The main factors affecting the new iron-carbon activated coke in wastewater treatment are as follows:
The first is the influence of the pH value of the wastewater.
The pH value of the wastewater (hydrogen ion concentration index) directly affects the corrosion rate of iron in the iron-carbon active coke and the amount of Fe(OH)2 having flocculation. The corrosion rate of iron varies with different pH values. The corrosion rate of iron is the fastest when the pH is 2~4, and the corrosion rate is stable when the pH is 5~9. When the alkalinity is strong, the corrosion rate decreases with the increase of pH value; when the alkali is extremely strong, the corrosion rate will increase again.
According to the basic principle of iron-carbon microelectrolysis, the number of ions participating in the reaction of the primary battery and the product change due to the change of pH value: when the pH value is high, the number of H+ participating in the reaction is insufficient, and the reaction of Fe being oxidized to Fe2+ is suppressed; pH value At lower temperatures, the Fe/C microelectrolysis reaction can be accelerated, but the formation of floes with Fe2+ as the gelation center is destroyed.

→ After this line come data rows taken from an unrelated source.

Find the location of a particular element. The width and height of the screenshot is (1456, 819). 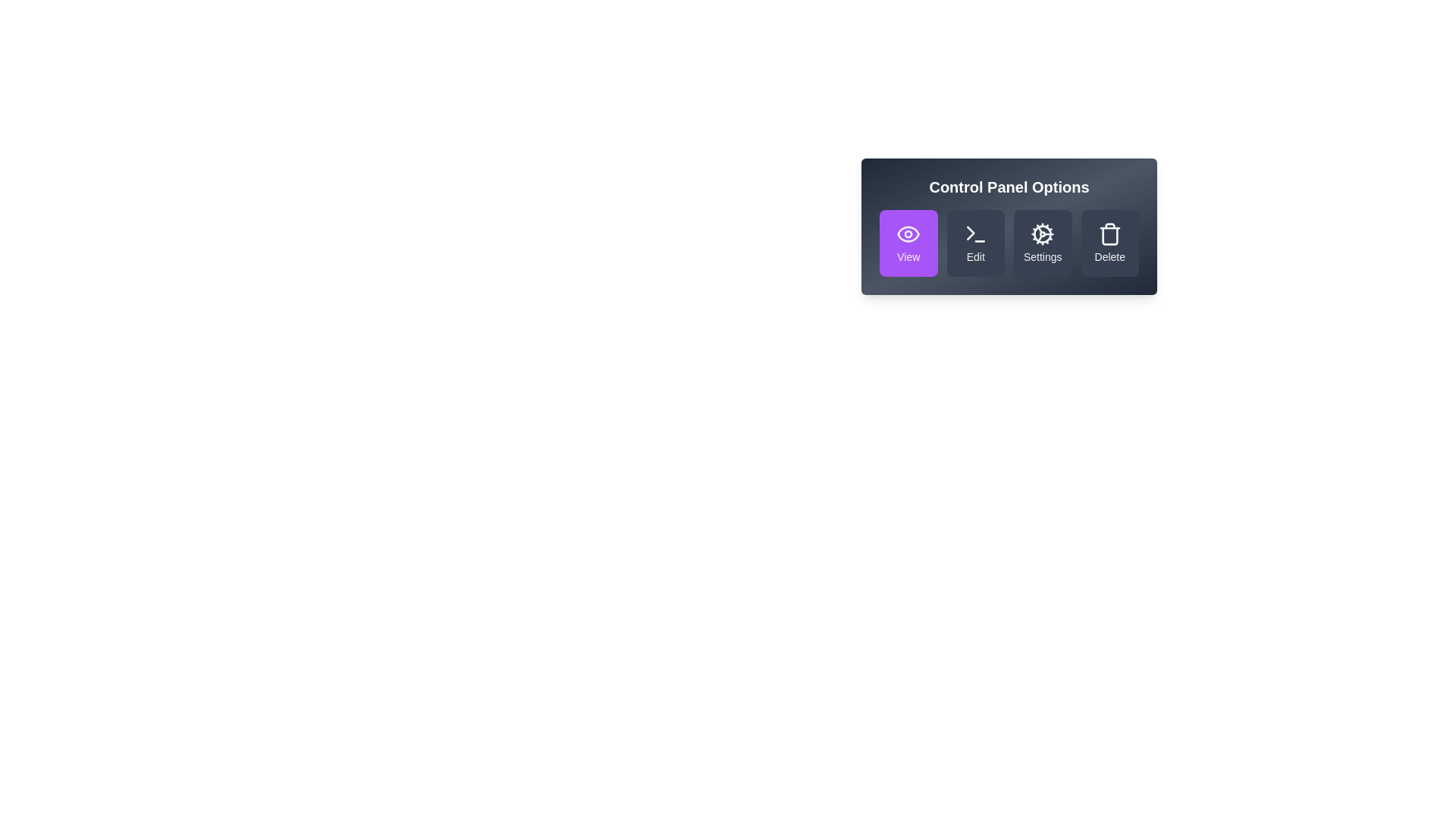

the sixth stroke of the cogwheel icon in the 'Settings' option of the Control Panel Options interface, which appears as a thin, slanted line segment styled with a vector-based design is located at coordinates (1039, 239).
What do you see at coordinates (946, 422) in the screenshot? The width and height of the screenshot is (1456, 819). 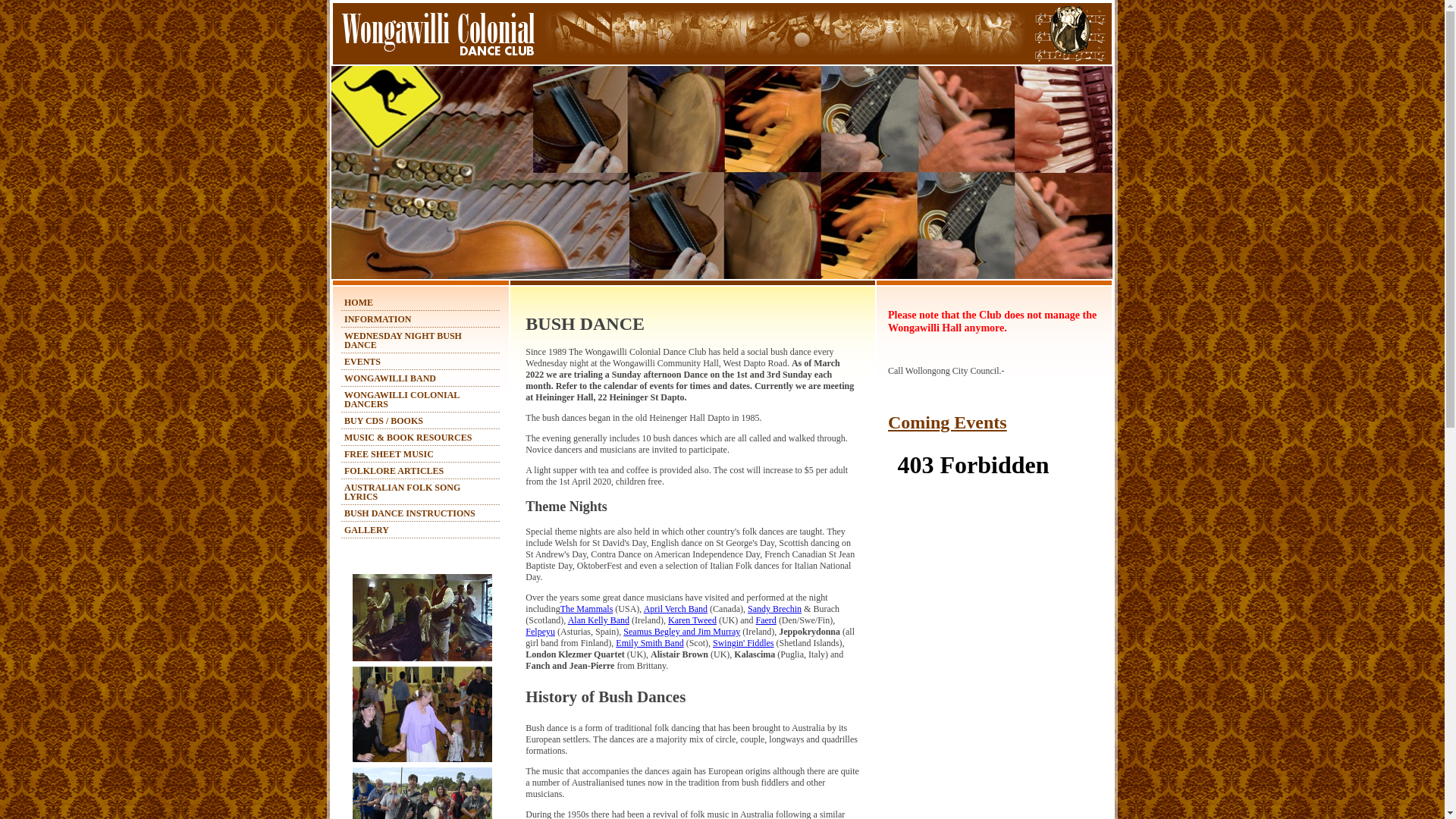 I see `'Coming Events'` at bounding box center [946, 422].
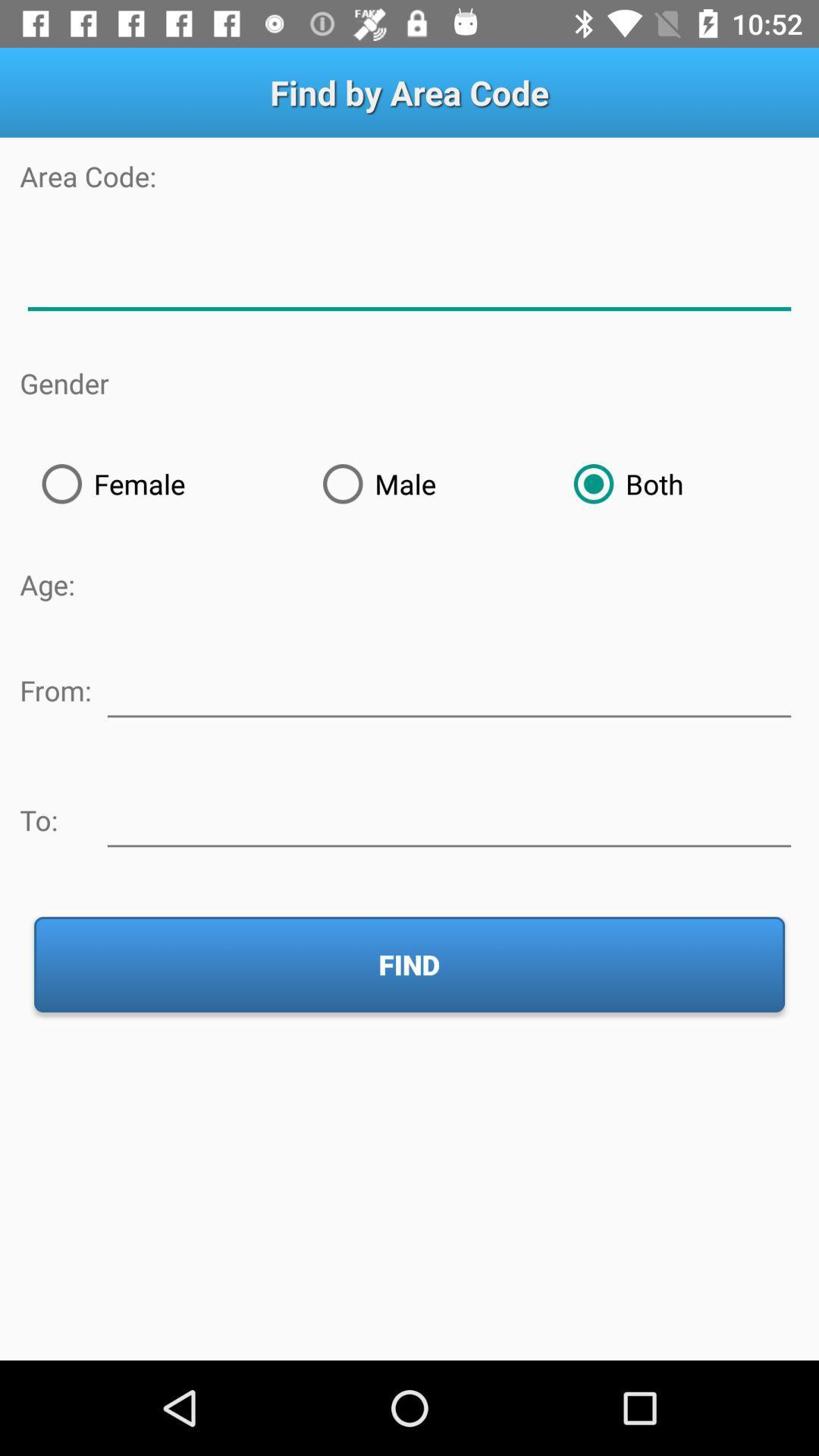 This screenshot has width=819, height=1456. Describe the element at coordinates (160, 483) in the screenshot. I see `item above age: icon` at that location.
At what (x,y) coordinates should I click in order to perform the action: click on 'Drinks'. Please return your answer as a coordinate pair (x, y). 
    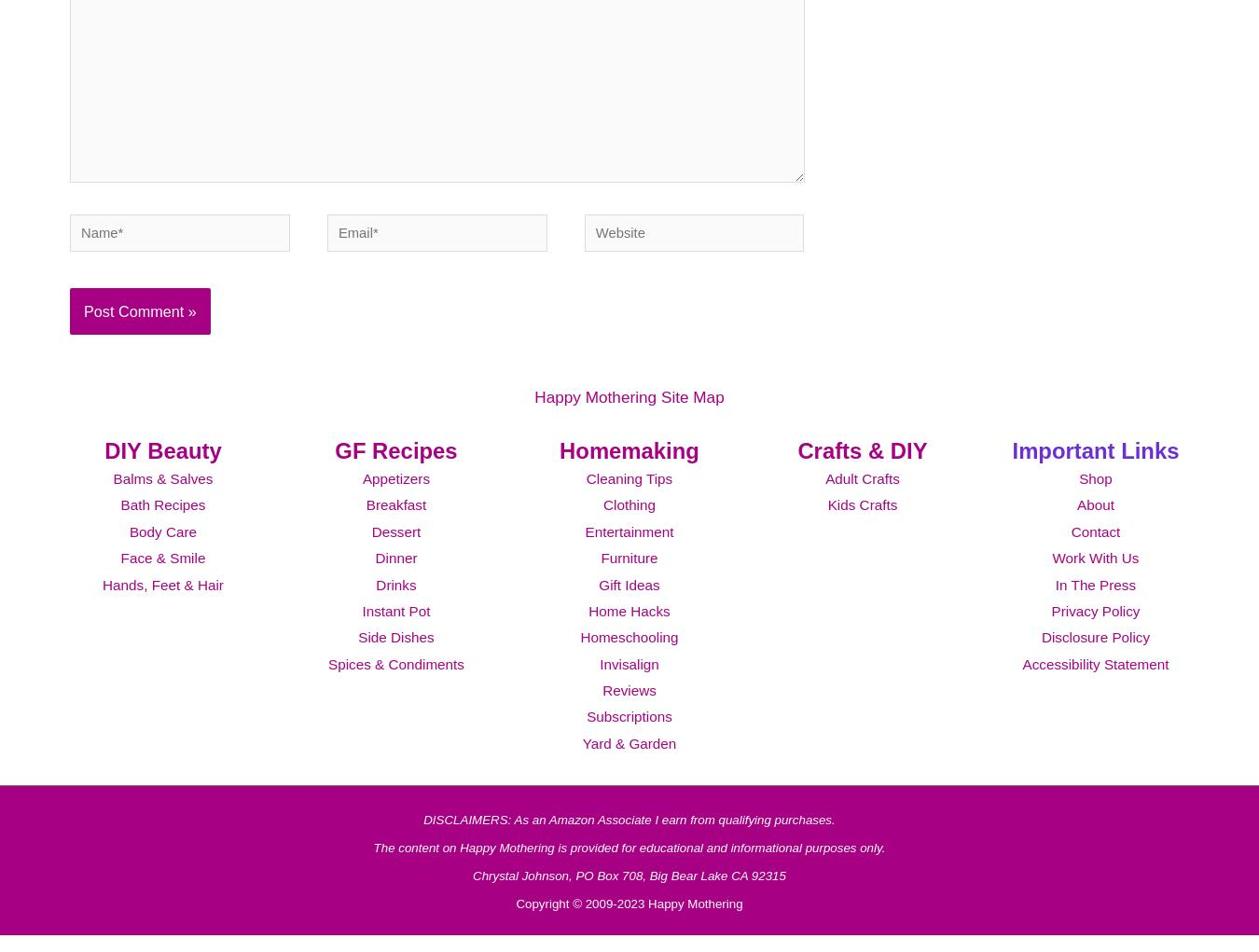
    Looking at the image, I should click on (395, 608).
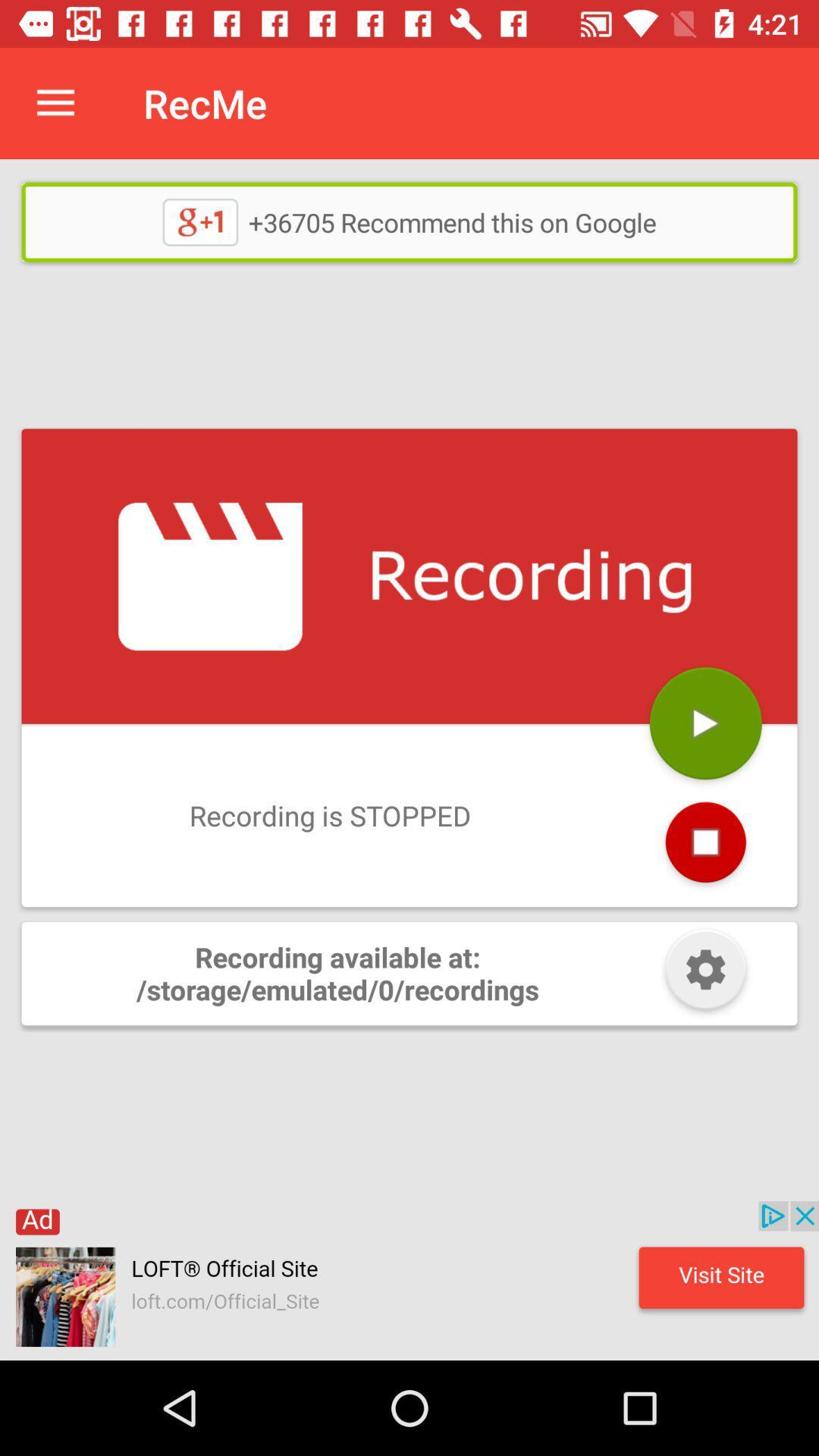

From the analysis of existing engineering and experimental data, the pH value is controlled at 5~6.5, which is the best in effect and economy. In the treatment of some special hard-to-degrade wastewater, the appropriate reduction of pH value will increase the COD removal rate. When the pH value is reduced to below 3, the iron loss in the activated coke is faster, which affects the treatment effect.
The second is the impact of the iron-carbon mass ratio.
The iron-carbon and carbon in the new iron-carbon active coke constitute a micro-electrolysis cell. As the reaction progresses, the iron is gradually corroded in the active coke, and the content is lowered. When the iron content in the active coke is low, the micro-electrolysis is weakened, and more manifests as the adsorption of the activated coke. Increasing the iron content increases the number of galvanic cells in the system and improves the removal effect of the organic matter. However, when the iron particles are excessive, the mechanical strength of the activated coke is lowered, and the electrode reaction of the primary battery is suppressed, and the cost of the treatment is also increased. Therefore, in the preparation of iron-carbon activated coke, the duration of micro-electrolysis reaction, the strength of micro-electrolysis, the mechanical strength of activated coke, etc. should be considered comprehensively, and the appropriate iron-carbon ratio should be selected.
The third is the impact of reaction time.
In the actual treatment process, the longer the reaction time, the better, but the reaction time is related to the change of pH value during the treatment, in addition to the content of iron in the active coke. As the reaction proceeds, the acidity of the entire activated coke packed column will decrease, indirectly affecting the subsequent flocculation and precipitation process. With the weakening of micro-electrolysis, the adsorption of activated coke is more prominent, and the dynamic packed column should be used in practical applications.
In addition to the above factors, wastewater treatment efficiency is also affected by factors such as aeration volume and H2O2 oxidant. In order to improve treatment efficiency, various influencing factors should be considered comprehensively.